This concept was vigorously rejected in the Western tradition in favour of the ideas of the more influential Greek philosopher Aristotle in the 3rd century BCE. Aristotle proposed instead that life must arise from non-living inorganic matter whenever the right conditions prevailed, and he cited many instances that were incorrectly regarded as supportive evidence, the most graphic being the statement of “fireflies emerging from a mixture of warm earth and morning dew”. Over a millennium and a half later Saint Thomas Aquinas (1225-1272) essentially co-opted Aristotelian philosophy into church doctrine, so that dissent from any component of it thereafter was effectively construed as heresy. The Aristotlean doctrine of “Spontaneous Generation” was transformed into “Abiogenesis” in modern terms and continues to dominate Western science almost to the present day.
Attempts to re-examine panspermia in the West began in earnest with the French biologist Louis Pasteur in the early 1860’s. Pasteur showed in the laboratory what was already known for larger visible life forms – that life is always derived from pre-existing life of a similar kind. This casual chain of events – life-from-life – is true not only for lifeforms existing today but it is also true throughout the entire record of fossilised life on the Earth. The question that next arises is: when and where this connection cease to operate. The answer could be never – so this then naturally leads to panspermia.
Following the experiments of Pasteur, panspermia came at last to be championed by many contemporary physicists in the late 19th century.
Lord Kelvin declared: “Dead matter cannot become living without coming under the influence of matter previously alive.
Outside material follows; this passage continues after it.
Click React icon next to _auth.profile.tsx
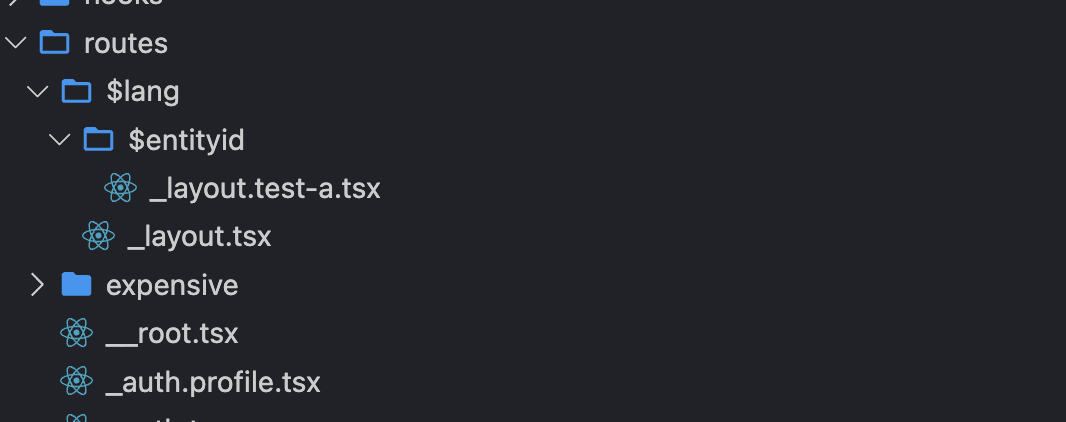1066x422 pixels. (x=76, y=382)
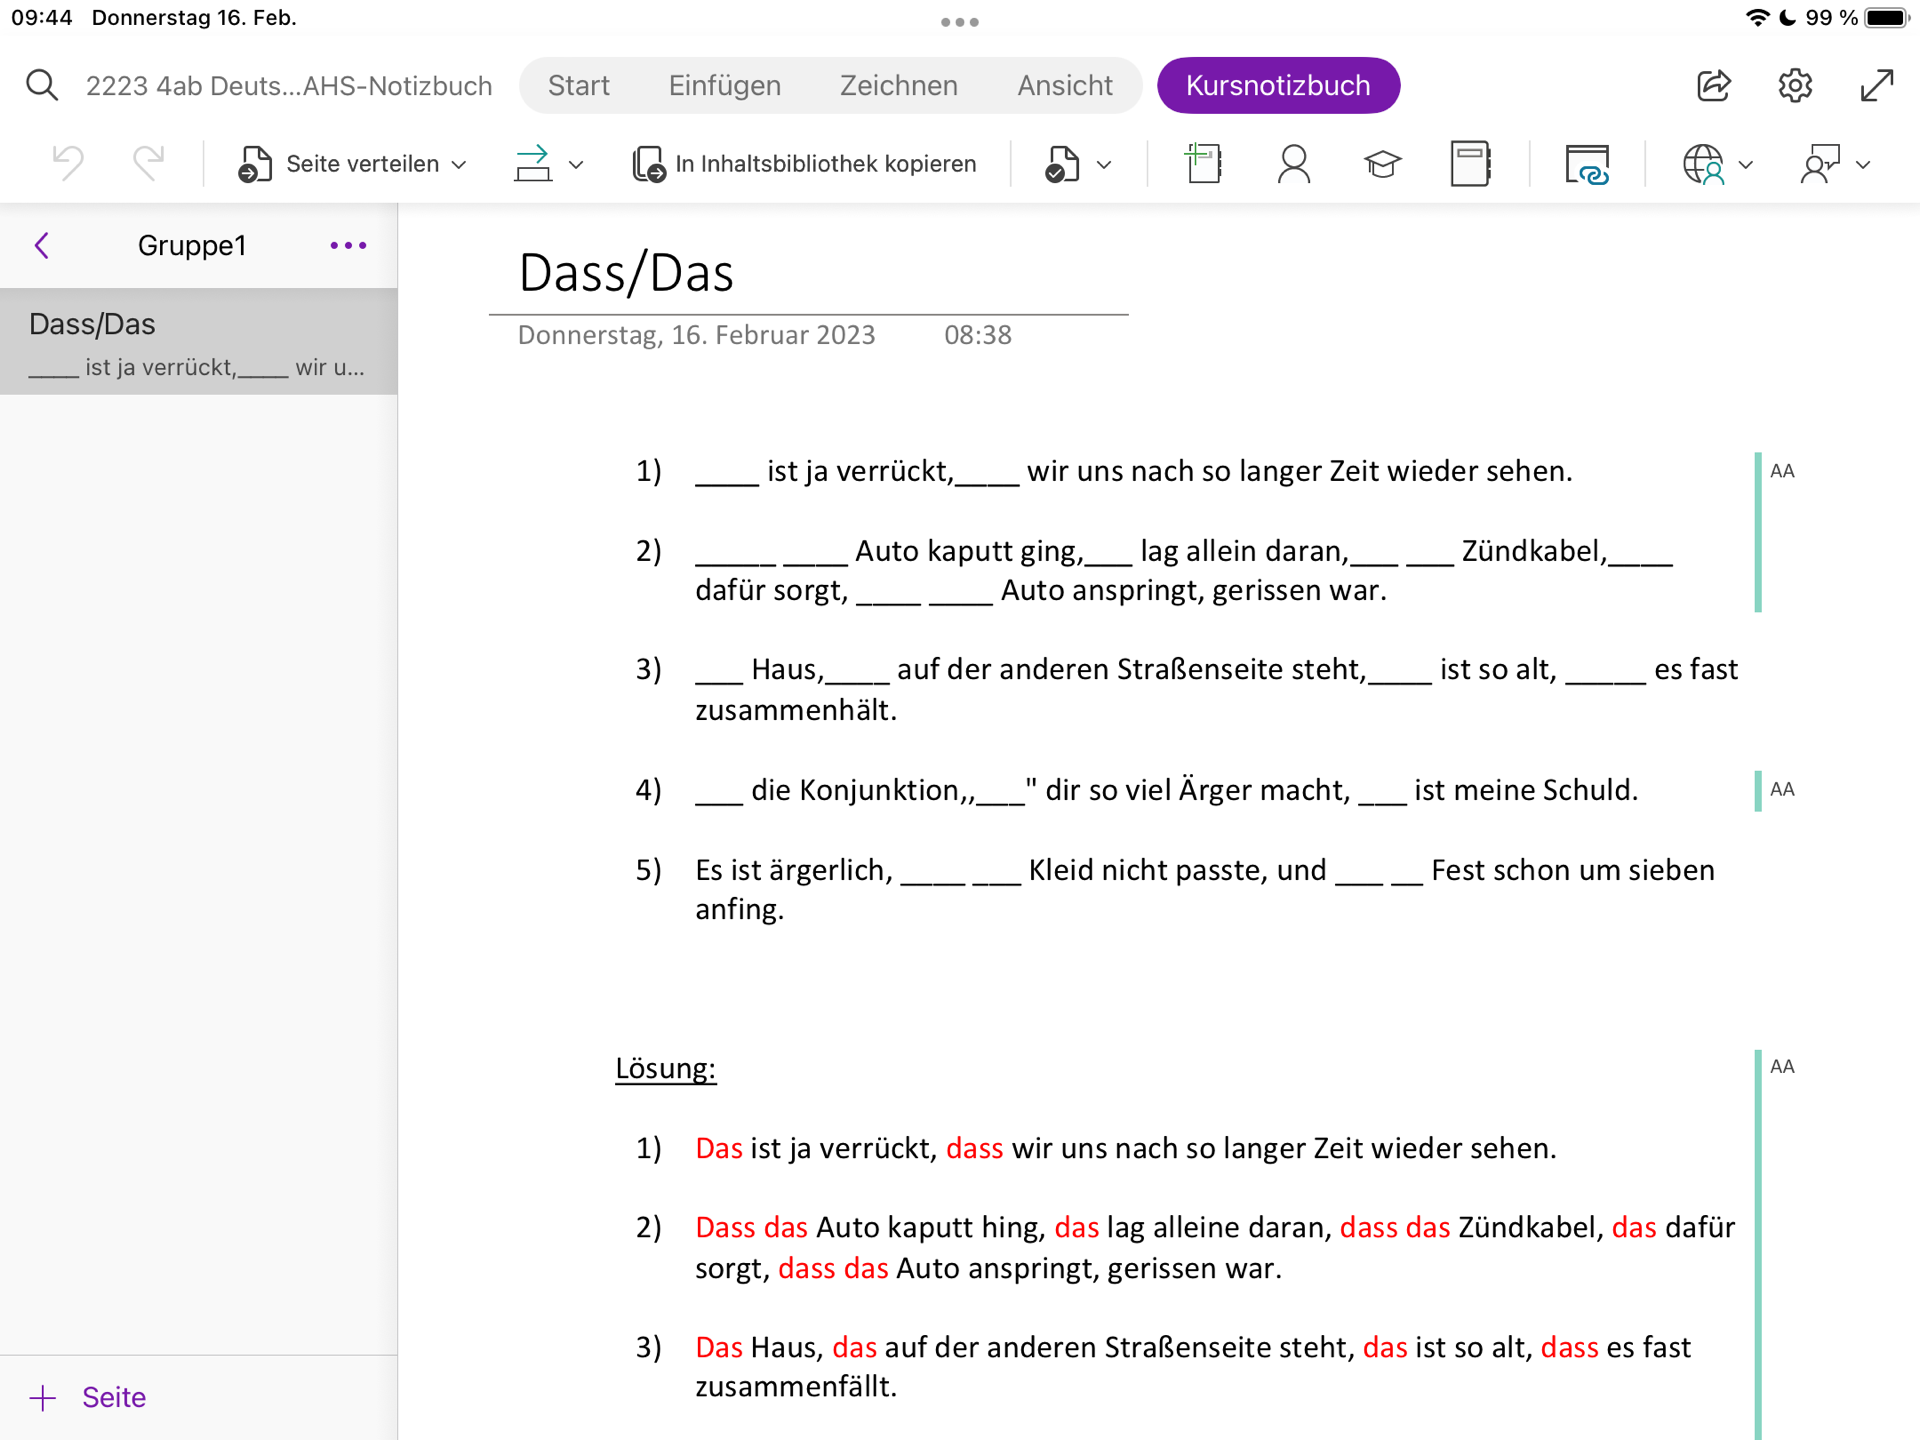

This seems to me to be as sure a teaching of science as the law of gravitation….”
And the German physicist Herman von Helmholtz wrote in 1874:
“It appears to me a fully correct scientific procedure, if all our attempts fail to cause the production of organisms from non-living matter, to raise the question whether life has ever arisen, whether seeds have not been carried from one planet to another…”.
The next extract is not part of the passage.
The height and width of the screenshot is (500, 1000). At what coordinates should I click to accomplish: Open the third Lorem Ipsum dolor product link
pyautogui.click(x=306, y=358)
A similar position was also championed a few years later by the Nobel prize-winning Chemist Svante Arrhenius in his 1908 book Worlds in the Making. But all this enthusiasm was transient. On the basis of poorly designed experiments concerning limits to the viability of microbes in space, the situation soon reverted, and spontaneous generation and abiogenesis came back into vogue.
In the past five decades abiogenesis was confronted with a formidable array of new facts from astronomy, geology, space science and molecular biology, all of which challenged its validity. On the other hand, an ever-increasing number of predictions of panspermia has come to be verified to an astounding degree of precision. Wrong theories do not perform in this way, so it soon became amply clear that panspermia’s star was on the ascendant! The sociology of science now took over: the triumphs of panspermia over rival models began to irritate an ever-increasing body of scientists. This was aggravated by the fact that all attempts to demonstrate the validity of abiogenesis in the most advanced laboratories in the world consistently led to dismal failure.
The trajectory of panspermia from its early roots in the Vedas through to Anaxoragas in the 5th century BCE and into modern times is sketched in Fig.4. The last phase following on from Pasteur led up to the work of the present writer, Fred Hoyle and many collaborators. This unfolding scientific drama is well-documented in a very large number of scientific papers and recent books.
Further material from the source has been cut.